Künstliche Intelligenz

Intelligent aus Erfahrung

Alessandro Curioni und Patrick Ruch (IBM Research – Zurich)

Künstliche Intelligenz (KI) ermöglicht Computern und Maschinen, die Prozesse des menschlichen Gehirns in Bereichen der Wahrnehmung, des Lernens, der Erarbeitung von Lösungsansätzen und der Entscheidungsfindung nachzuahmen. Man unterscheidet oft zwischen schwacher KI, welche auf die Lösung konkreter Anwendungsprobleme fokussiert ist, und starker KI, welche über verschiedene Aufgabengebiete hinweg mit menschenähnlichen intellektuellen Fähigkeiten handeln kann.

So sieht es heute aus

KI konnte in den letzten zehn Jahren mehrere bahnbrechende Innovationen verzeichnen – wie das Erkennen von Bildern, das Spielen komplexer Brettspiele und das Beantworten von Fragen in natürlicher Sprache in Quizshows. Die meisten dieser Durchbrüche basieren auf einer bestimmten Art des maschinellen Lernens, die als Deep Learning bezeichnet wird. Heute sind viele ausgereifte Anwendungen verfügbar, die von Gesichts-, Gesten- und Spracherkennung über personalisierte Empfehlungsdienste bis hin zu Wirkstoffentdeckung und medizinischer Bildanalyse reichen.

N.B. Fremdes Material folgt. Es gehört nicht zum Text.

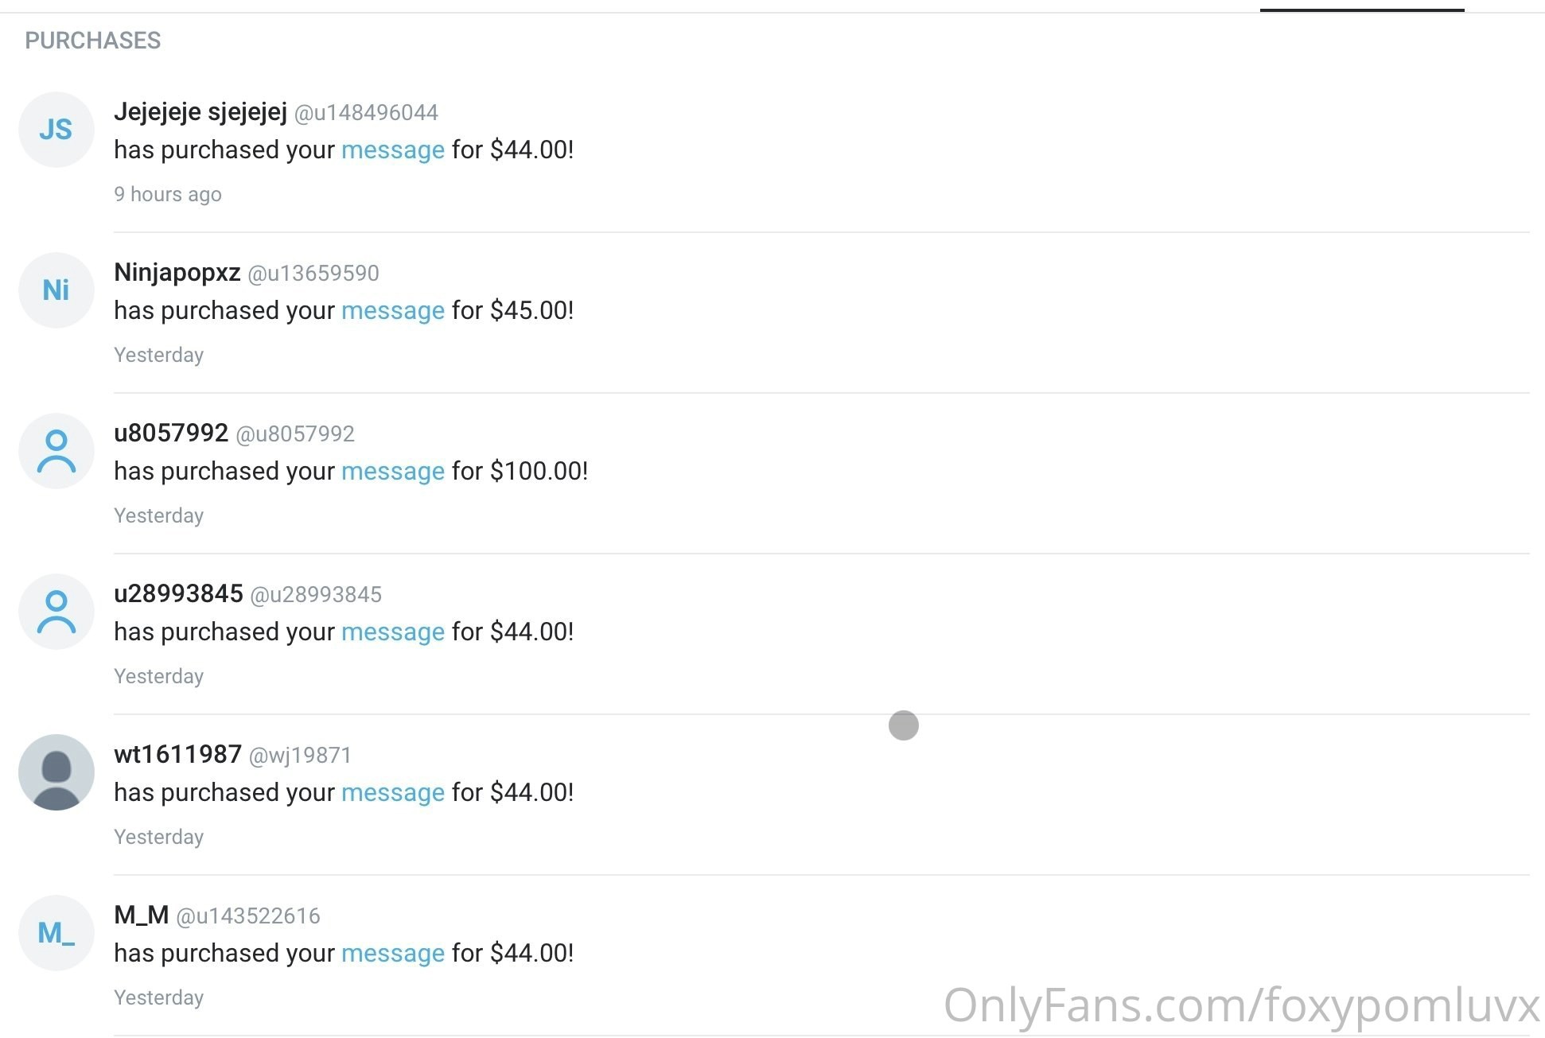The image size is (1545, 1038).
Task: Open the message link in the $100.00 purchase
Action: coord(393,471)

Die Schweiz nimmt in der KI-Forschung und ihrer praktischen Anwendung eine Vorreiterrolle ein. Es ist nötig, Richtlinien einzuführen, um Anspruchsgruppen transparent über die Vorteile und Risiken von KI zu informieren und einen regulatorischen Rahmen zu schaffen, der eine sichere, vertrauenswürdige und ethische KI gewährleistet. Darüber hinaus ist der Erwerb der erforderlichen Kenntnisse in Entwicklung und Einsatz von KI-Technologien durch die Arbeitnehmenden entscheidend für die erfolgreiche Einführung von KI in Schweizer Unternehmen.

Ein Blick in die Zukunft

Es wird erwartet, dass die Präsenz von KI in unserem Alltag kontinuierlich zunehmen und in den Bereichen Nachrichtenkonsum, personalisierte Dienstleistungen, intelligente Systeme zu Hause oder am Arbeitsplatz sowie soziale Netzwerke zur Normalität wird. In diesem Sinne ist es schwer vorstellbar, dass irgendeine Branche nicht auf die eine oder andere Weise von KI betroffen sein wird. Unternehmen, die KI-Technologien erfolgreich einsetzen, können davon ausgehen, dass sie auf zwei Ebenen profitieren: erstens durch die Verbesserung der Effizienz interner Prozesse durch KI-gestützte Automatisierung und zweitens durch die Einbettung von KI in Produkte und Dienstleistungen, um Kundinnen und Kunden wie auch Geschäftspartner besser bedienen zu können. Dementsprechend muss sich das Qualifikationsprofil der Mitarbeitenden ändern und die Industrie muss sich anpassen. Für die Gesellschaft wird im Zuge zunehmender verbraucherorientierter Dienstleistungen mit KI-Unterstützung und mit einem verstärkten Fokus auf die Nutzung personenbezogener Daten das Bedürfnis nach mehr Transparenz in Bezug auf die KI-Technologie zunehmen.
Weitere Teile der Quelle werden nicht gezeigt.